Prise en charge clinique : où en est‑on ?
La prise en charge clinique de l’EM/SFC repose aujourd’hui sur une approche multidisciplinaire : médecins généralistes, neurologues, spécialistes de la douleur, rééducateurs et psychologues. L’objectif est d’adapter les activités afin de limiter l’aggravation des symptômes et d’améliorer la qualité de vie, mais l’absence de traitement curatif demeure un frein majeur.
Des protocoles de recherche explorent des pistes immunologiques, neurologiques et métaboliques. Les essais cliniques sont cependant compliqués par la diversité des présentations cliniques et par l’absence de biomarqueurs universellement acceptés. Cette incertitude scientifique ajoute à la détresse des patients, qui peuvent parfois se heurter à l’incompréhension des praticiens.
Prévention, informations et soutien
La prévention n’est pas toujours possible, puisque l’apparition du syndrome peut être liée à des infections imprévisibles. En revanche, une meilleure information des professionnels de santé et du grand public peut aider à dépister précocement la maladie, à éviter des prises en charge inappropriées et à diriger les patients vers des filières spécialisées.
Il est également essentiel de renforcer l’offre de soutien psychologique — non pas pour minimiser la maladie physique, mais pour aider les malades et leurs entourages à composer avec une pathologie souvent longue et fluctuante.

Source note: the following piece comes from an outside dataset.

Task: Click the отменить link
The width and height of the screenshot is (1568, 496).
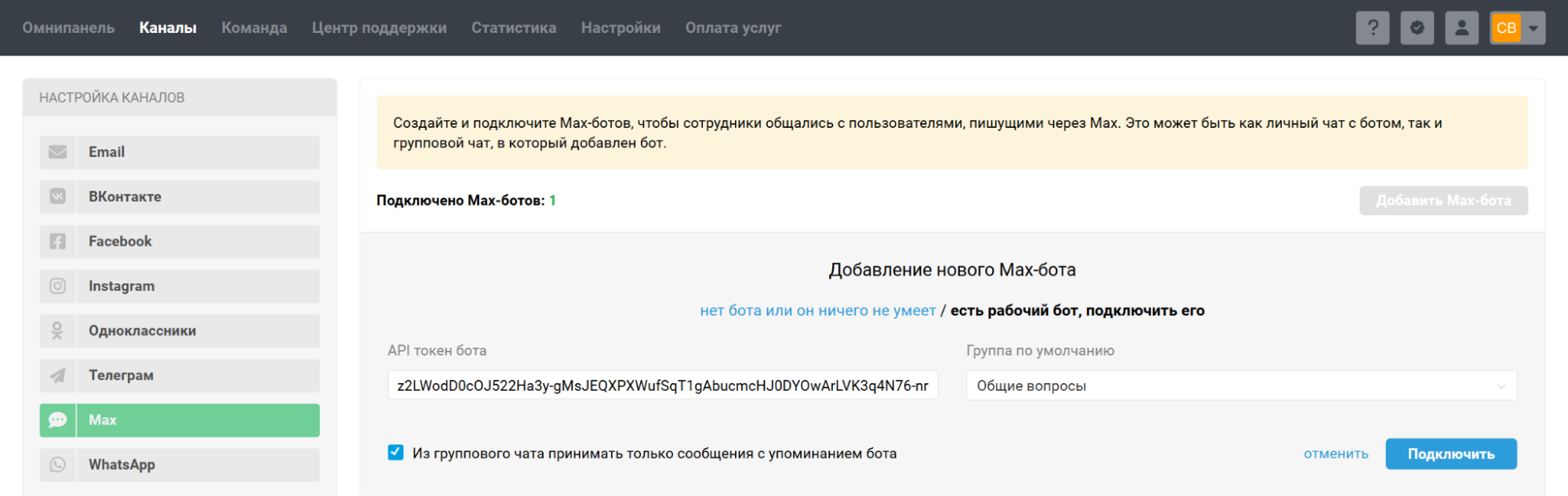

Les outils numériques et les groupes d’entraide peuvent être utiles, mais ils ne remplacent pas des dispositifs de soins institutionnels et financés.
Conclusion : un signal d’alarme et un appel à agir
Le cas de Samuel est tragique. Il met en lumière non seulement la brutalité de certaines formes de Covid long et d’encéphalomyélite myalgique, mais aussi les lacunes des systèmes de santé à répondre aux besoins spécifiques de ces malades. Son décès réveille le débat sur l’aide à mourir, tout en posant, plus largement, la question de notre capacité collective à accompagner les souffrances sévères qui ne trouvent pas de réponse satisfaisante aujourd’hui.

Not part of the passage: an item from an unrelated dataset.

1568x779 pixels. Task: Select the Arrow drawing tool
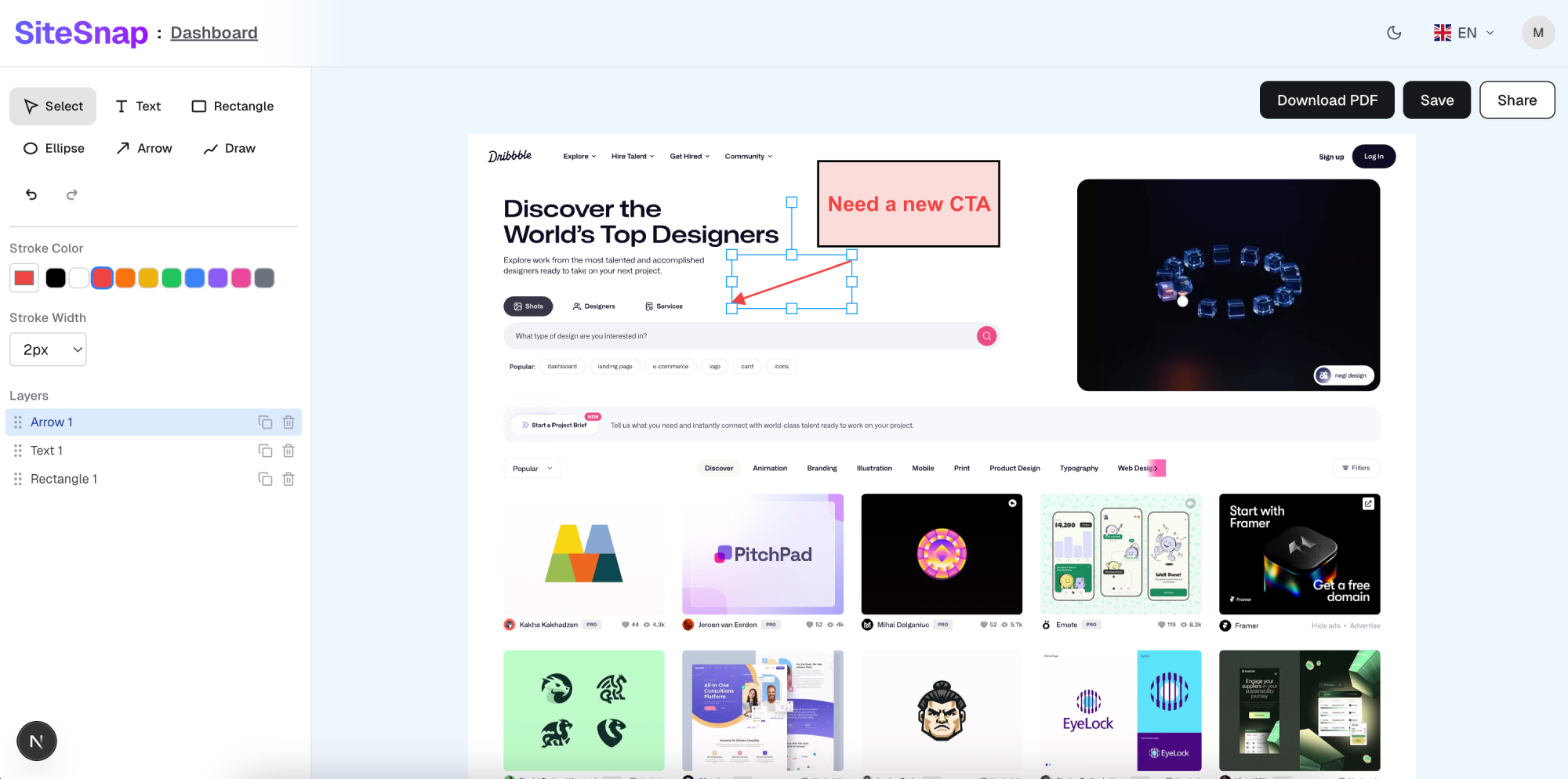(144, 148)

Politiques, professionnels de santé et sociétés civiles sont confrontés à un double impératif : mieux comprendre et traiter ces maladies, et améliorer dès à présent l’accompagnement médical, social et psychologique des personnes concernées. Sans progrès rapides, d’autres histoires semblables risquent encore de se répéter.

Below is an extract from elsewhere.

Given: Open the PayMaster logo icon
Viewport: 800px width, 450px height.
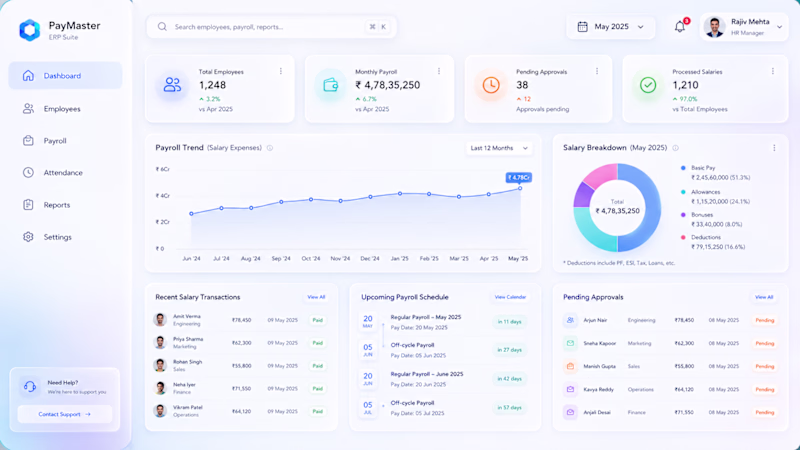Looking at the screenshot, I should (x=30, y=30).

Encadré — Qu’est‑ce que l’encéphalomyélite myalgique ?
L’encéphalomyélite myalgique, ou syndrome de fatigue chronique, est une maladie caractérisée par une fatigue persistante et invalidante, non provoquée par un effort récent et non soulagée par le repos. Elle s’accompagne souvent de douleurs, de troubles du sommeil et de difficultés cognitives, et peut être déclenchée par une infection virale. La prise en charge actuelle est symptomatique et nécessite une approche pluridisciplinaire.